=== Provided records ===
>>>>>

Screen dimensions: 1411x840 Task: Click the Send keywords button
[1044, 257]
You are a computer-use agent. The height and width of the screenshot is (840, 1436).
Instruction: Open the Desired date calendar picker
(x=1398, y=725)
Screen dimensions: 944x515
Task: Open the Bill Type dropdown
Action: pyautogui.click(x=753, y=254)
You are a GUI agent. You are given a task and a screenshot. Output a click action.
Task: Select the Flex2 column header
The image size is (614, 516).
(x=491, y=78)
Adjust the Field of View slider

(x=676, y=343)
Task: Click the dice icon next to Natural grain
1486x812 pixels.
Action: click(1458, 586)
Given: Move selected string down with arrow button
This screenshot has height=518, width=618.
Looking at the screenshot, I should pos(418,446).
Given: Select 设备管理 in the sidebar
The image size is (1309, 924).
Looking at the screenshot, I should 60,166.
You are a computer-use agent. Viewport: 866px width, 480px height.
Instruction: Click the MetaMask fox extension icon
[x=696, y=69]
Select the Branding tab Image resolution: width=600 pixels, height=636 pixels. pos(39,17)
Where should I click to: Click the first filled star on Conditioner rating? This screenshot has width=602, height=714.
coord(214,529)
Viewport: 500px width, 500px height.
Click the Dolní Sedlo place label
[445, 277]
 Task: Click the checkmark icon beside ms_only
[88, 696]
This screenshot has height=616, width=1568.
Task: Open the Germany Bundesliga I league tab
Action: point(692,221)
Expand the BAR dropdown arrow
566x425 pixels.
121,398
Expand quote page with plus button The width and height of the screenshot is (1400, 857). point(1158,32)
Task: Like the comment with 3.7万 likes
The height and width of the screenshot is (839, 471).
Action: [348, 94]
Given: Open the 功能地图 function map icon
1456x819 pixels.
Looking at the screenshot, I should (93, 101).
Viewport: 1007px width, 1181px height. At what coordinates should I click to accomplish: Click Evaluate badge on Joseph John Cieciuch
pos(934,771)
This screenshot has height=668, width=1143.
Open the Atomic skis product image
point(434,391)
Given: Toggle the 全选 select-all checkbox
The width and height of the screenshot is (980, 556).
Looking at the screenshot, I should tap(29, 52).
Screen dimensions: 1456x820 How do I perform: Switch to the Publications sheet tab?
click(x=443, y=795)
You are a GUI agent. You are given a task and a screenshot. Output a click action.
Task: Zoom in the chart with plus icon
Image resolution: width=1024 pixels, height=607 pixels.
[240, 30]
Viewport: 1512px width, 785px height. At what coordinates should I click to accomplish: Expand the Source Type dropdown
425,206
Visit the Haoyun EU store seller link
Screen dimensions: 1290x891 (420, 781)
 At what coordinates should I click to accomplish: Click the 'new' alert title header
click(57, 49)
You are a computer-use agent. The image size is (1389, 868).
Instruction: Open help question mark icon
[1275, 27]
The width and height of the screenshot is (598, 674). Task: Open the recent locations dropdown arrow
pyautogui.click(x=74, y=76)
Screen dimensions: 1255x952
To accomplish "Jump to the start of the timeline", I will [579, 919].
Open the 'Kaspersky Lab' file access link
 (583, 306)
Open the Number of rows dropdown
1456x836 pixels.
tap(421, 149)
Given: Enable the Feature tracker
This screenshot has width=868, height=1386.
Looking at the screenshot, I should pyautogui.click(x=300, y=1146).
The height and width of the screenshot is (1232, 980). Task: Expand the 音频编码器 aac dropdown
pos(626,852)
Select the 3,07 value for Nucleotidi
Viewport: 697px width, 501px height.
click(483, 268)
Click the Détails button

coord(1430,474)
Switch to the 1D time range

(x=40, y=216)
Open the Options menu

<<<<<

Duplicate the records from the line with "The height and width of the screenshot is (1232, 980)." to the line with "(x=40, y=216)", both included, keeping every character as it stands.

The height and width of the screenshot is (1232, 980). Task: Expand the 音频编码器 aac dropdown
pos(626,852)
Select the 3,07 value for Nucleotidi
Viewport: 697px width, 501px height.
click(483, 268)
Click the Détails button

coord(1430,474)
Switch to the 1D time range

(x=40, y=216)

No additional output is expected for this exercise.